QSep: quantify resolution of a spatial proteomics experiment

QSep is a function within the pRoloc software.

qsep screenshots

Evolution of Gatto et al. (2018)

SpatialMap

SpatialMap is a project aiming at producing a visualisation and data sharing platform for spatial proteomics. I decided to promote and drive it as openly as possible in the frame of the Open Research Pilot Project. The ORPP is a joint project by the Office of Scholarly Communication at the University of Cambridge and the Wellcome Trust Open research team. Here are the reasons why the SpatialMap project is an open project:

  1. The SpatialMap project in itself is about opening up spatial proteomics data by facilitating data sharing and providing tools to further the comprehension of the data. One aim is to allow users to use the SpatialMap web portal to upload, share, explore and discuss their data privately with collaborators in a first instance (few researchers share their data before publication), then make the data available to reviewer, and finally, once reviewed, make it public at the push of a button. The incentive for early utilisation of the platform is to provide interactive data visualisation and integration with other tools and sharing of the data with close collaborators.
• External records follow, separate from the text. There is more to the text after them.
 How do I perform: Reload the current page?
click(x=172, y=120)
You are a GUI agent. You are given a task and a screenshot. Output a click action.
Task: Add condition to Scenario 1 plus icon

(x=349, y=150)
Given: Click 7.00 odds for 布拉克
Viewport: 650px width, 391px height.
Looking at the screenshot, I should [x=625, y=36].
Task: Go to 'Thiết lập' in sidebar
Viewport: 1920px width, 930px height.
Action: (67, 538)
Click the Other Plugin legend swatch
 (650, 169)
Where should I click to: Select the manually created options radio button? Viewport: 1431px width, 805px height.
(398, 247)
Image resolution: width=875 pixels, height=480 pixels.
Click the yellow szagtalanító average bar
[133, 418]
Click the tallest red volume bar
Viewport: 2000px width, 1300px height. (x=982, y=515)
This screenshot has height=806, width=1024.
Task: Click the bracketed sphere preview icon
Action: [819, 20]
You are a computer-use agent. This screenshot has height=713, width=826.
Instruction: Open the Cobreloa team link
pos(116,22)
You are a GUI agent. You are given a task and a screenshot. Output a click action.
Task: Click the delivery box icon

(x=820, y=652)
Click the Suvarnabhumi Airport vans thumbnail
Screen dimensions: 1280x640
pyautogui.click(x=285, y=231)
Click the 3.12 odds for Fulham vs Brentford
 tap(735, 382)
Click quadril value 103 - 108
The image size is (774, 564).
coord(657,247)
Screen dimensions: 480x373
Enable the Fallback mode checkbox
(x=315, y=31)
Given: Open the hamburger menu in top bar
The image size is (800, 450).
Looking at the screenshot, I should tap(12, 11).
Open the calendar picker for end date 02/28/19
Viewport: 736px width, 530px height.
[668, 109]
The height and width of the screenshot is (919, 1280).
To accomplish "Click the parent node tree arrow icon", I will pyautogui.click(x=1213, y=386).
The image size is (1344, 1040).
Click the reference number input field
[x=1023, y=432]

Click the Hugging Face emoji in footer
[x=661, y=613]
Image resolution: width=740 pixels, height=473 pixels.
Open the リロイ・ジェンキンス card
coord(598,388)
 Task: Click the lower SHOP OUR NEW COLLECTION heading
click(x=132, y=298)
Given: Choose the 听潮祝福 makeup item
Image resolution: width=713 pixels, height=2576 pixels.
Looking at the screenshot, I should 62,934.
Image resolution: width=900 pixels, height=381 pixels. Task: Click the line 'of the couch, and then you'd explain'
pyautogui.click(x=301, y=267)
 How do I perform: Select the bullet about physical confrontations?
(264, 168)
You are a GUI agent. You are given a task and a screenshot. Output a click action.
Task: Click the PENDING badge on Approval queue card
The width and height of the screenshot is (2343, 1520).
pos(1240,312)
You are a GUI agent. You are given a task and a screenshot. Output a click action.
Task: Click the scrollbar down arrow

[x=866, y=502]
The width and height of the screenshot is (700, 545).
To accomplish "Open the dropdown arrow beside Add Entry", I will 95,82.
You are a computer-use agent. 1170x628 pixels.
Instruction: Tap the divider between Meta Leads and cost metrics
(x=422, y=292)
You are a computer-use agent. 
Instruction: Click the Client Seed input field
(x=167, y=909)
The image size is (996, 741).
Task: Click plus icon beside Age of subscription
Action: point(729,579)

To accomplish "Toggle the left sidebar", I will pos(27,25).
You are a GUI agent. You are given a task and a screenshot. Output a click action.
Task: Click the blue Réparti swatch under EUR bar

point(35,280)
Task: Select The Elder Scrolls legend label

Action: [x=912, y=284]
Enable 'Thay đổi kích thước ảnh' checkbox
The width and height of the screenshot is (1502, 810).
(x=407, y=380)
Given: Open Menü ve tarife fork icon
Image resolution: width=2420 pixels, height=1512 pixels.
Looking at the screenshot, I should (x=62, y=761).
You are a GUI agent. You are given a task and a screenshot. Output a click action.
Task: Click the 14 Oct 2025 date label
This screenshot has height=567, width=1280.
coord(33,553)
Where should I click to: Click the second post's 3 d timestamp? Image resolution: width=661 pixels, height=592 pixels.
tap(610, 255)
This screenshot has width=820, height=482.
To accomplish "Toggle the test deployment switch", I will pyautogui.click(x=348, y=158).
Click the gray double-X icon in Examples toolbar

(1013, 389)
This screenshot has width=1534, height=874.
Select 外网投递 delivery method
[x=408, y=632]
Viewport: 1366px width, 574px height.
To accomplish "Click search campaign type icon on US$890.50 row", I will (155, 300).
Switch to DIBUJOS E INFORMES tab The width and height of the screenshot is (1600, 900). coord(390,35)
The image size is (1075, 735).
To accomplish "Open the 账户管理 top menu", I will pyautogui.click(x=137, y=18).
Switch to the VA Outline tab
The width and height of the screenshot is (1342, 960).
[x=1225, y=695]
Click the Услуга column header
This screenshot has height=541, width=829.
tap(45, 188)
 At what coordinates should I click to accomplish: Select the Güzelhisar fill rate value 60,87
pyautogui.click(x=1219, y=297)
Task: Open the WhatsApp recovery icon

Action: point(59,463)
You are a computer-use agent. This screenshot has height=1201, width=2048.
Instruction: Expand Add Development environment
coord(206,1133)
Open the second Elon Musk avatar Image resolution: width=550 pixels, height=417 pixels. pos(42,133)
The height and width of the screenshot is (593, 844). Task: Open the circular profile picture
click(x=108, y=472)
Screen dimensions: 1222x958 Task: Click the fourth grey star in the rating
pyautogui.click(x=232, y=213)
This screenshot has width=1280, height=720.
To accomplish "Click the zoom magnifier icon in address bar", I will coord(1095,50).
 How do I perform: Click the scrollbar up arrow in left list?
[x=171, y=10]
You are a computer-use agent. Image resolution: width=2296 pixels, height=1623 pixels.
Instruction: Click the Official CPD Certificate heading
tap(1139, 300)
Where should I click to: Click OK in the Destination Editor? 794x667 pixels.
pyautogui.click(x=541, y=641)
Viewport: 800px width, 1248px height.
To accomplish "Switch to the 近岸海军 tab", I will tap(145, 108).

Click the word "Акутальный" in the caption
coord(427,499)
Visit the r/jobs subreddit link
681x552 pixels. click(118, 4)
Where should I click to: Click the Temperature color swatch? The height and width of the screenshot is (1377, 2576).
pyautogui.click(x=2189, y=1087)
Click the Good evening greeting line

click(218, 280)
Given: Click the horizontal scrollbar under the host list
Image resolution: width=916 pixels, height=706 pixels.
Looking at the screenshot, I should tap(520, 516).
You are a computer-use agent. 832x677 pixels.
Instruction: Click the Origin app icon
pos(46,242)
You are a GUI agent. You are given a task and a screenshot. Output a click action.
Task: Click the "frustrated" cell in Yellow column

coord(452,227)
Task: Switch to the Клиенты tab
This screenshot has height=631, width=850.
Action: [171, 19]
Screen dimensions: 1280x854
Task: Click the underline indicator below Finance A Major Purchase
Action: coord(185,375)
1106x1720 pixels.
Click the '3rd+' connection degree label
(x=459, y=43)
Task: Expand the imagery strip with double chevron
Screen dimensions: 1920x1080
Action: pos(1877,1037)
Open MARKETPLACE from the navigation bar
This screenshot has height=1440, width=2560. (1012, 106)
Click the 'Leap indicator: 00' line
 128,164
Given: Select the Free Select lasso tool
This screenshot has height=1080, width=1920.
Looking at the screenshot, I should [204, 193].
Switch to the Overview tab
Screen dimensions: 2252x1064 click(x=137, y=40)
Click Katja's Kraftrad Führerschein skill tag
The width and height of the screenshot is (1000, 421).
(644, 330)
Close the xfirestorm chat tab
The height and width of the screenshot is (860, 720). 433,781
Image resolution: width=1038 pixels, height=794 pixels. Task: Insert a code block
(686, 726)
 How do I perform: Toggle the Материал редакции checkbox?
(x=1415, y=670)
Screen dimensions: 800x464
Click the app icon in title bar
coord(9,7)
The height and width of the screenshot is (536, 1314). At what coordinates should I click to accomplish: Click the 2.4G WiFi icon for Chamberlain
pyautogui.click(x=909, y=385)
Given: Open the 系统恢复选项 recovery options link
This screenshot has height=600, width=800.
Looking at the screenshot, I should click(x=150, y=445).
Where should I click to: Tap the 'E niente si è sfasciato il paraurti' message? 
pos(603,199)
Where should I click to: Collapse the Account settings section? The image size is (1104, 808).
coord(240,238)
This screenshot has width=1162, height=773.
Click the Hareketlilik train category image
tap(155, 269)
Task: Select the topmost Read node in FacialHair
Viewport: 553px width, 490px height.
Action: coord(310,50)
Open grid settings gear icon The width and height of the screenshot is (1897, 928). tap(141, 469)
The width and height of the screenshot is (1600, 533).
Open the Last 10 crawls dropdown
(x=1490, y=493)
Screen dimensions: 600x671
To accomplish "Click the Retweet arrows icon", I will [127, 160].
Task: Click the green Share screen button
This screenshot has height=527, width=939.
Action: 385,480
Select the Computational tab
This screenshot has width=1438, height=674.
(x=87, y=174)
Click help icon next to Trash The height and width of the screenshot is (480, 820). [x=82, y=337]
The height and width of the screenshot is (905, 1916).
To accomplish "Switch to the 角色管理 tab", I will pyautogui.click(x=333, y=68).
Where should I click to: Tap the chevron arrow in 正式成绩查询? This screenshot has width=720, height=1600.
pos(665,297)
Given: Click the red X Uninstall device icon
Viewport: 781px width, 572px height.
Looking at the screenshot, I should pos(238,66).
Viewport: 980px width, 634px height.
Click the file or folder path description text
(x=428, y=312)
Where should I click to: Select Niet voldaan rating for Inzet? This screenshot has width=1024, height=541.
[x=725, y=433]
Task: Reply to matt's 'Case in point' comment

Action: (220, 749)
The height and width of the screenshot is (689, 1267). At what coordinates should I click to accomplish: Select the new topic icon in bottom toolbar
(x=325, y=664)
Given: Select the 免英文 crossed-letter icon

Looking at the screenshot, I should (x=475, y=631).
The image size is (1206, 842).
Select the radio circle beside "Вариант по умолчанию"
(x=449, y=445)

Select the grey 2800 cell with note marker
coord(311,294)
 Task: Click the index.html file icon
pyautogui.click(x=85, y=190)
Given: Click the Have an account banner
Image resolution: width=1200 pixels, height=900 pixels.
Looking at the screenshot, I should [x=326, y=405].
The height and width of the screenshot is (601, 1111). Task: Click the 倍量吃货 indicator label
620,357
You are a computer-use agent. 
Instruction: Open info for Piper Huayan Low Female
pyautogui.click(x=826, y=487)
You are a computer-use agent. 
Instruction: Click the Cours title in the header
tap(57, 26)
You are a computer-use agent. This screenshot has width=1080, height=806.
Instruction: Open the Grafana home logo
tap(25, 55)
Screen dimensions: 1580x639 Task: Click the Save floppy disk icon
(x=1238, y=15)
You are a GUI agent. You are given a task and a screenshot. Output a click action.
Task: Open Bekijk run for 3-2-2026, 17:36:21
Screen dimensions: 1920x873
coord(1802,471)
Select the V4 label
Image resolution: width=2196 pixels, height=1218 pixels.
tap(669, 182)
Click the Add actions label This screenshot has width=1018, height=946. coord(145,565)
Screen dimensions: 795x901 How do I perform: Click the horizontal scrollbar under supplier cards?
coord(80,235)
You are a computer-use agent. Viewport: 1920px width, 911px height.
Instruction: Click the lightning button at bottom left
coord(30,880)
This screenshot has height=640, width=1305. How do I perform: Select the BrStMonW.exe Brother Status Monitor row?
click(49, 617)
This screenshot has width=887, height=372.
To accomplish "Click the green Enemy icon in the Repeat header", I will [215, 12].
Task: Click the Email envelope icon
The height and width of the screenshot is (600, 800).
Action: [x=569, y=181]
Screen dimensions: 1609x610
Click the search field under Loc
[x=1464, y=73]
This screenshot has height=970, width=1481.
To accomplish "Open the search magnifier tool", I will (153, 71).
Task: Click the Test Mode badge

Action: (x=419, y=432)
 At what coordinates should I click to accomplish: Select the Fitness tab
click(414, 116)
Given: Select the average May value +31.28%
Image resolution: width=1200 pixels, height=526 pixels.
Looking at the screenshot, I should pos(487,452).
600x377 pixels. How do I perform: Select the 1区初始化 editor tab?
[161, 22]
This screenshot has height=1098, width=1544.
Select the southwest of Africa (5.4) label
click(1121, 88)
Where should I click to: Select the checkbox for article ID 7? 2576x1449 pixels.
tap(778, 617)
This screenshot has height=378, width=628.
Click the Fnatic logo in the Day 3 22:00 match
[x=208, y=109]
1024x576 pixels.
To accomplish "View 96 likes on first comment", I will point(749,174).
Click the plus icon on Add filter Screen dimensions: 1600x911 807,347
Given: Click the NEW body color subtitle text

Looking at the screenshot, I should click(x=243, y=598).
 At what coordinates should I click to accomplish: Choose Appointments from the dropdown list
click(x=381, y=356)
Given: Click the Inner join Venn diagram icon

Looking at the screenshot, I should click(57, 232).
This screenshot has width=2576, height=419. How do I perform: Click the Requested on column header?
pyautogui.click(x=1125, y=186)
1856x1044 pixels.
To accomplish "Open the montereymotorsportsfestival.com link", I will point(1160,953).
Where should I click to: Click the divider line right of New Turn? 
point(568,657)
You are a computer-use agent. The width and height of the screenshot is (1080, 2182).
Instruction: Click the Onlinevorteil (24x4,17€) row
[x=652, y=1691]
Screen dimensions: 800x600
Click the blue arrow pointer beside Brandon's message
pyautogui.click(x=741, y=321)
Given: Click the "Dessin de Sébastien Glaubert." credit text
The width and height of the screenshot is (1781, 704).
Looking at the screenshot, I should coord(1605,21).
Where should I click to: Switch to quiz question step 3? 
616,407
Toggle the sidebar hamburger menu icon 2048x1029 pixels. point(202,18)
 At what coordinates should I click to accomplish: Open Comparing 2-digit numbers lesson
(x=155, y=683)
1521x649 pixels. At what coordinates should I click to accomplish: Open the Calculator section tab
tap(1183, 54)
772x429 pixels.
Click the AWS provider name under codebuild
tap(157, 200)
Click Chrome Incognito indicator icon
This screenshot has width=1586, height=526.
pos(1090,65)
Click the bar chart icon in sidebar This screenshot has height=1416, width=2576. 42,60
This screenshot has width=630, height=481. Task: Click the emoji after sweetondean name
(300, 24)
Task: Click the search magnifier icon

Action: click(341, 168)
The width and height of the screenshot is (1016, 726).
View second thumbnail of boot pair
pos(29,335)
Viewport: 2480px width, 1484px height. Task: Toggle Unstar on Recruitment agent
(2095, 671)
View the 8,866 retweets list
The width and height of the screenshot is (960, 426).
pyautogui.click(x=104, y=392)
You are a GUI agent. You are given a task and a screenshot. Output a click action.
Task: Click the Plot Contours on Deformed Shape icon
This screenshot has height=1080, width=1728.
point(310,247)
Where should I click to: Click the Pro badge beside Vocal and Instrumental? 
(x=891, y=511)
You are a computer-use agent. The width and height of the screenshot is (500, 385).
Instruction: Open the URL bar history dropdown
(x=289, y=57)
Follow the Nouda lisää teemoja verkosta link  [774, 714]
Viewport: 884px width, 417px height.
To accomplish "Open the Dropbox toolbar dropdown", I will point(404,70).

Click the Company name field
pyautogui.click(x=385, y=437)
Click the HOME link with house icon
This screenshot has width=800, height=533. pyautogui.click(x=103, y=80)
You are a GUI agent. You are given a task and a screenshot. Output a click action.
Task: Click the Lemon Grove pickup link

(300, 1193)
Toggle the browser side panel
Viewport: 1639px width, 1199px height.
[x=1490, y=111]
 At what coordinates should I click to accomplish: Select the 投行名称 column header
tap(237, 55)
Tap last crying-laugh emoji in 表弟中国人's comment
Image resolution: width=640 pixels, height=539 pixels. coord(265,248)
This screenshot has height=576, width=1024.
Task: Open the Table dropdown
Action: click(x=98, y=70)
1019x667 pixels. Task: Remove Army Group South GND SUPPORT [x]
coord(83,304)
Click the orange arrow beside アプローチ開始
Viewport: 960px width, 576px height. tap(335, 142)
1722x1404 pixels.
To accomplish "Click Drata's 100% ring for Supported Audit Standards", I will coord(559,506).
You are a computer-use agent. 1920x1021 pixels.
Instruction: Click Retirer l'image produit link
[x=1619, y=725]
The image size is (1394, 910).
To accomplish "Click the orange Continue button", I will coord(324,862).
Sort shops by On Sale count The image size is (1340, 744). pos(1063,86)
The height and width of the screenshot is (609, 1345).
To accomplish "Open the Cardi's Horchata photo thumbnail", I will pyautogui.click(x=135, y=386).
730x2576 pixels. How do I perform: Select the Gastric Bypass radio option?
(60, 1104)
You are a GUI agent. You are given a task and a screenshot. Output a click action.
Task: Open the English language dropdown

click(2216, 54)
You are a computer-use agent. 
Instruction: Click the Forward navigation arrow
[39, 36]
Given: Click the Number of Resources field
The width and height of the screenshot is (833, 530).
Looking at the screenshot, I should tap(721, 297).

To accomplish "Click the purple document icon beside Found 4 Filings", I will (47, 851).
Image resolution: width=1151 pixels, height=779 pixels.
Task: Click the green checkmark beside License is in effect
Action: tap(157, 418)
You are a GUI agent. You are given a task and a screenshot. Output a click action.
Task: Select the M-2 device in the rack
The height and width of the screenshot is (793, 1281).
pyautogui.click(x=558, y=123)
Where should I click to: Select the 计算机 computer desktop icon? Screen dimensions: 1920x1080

  2. The project is developed completely openly in a public GitHub repository. Absolutely all code and contributions are publicly available. Anyone can collaborate, or even fork the project and build their own.

  3. I publicly announced the SpatialMap project in a blog post. The blog post was written as a legitimate grant application (albeit a little bit shorter and sticking to the most important parts).

Note that I do not have any dedicated funding for this project. The progress so far was the result of a masters student visiting my group, and is currently not actively developed anymore.

Inclusivity: open research and open research

There is

Open Science as in widely disseminated and openly accessible

and

Open Science as in inclusive and welcoming

On being inclusive - Twitter thread by Cameron Neylon:

As far as I was concerned for a long time (until June 2017 to be accurate - this section is based this Open science and open science post), the former more technical definition was always what I was focusing on, and the second community-level aspect of openness was, somehow, implicit from the former, but that’s clearly not the case.

Even if there are efforts to promote diversity, under-represented minorities (URM) don’t necessarily feel included. When it comes to open science/research URMs can be further discriminated against by greater exposure or, can’t always afford to be vocal.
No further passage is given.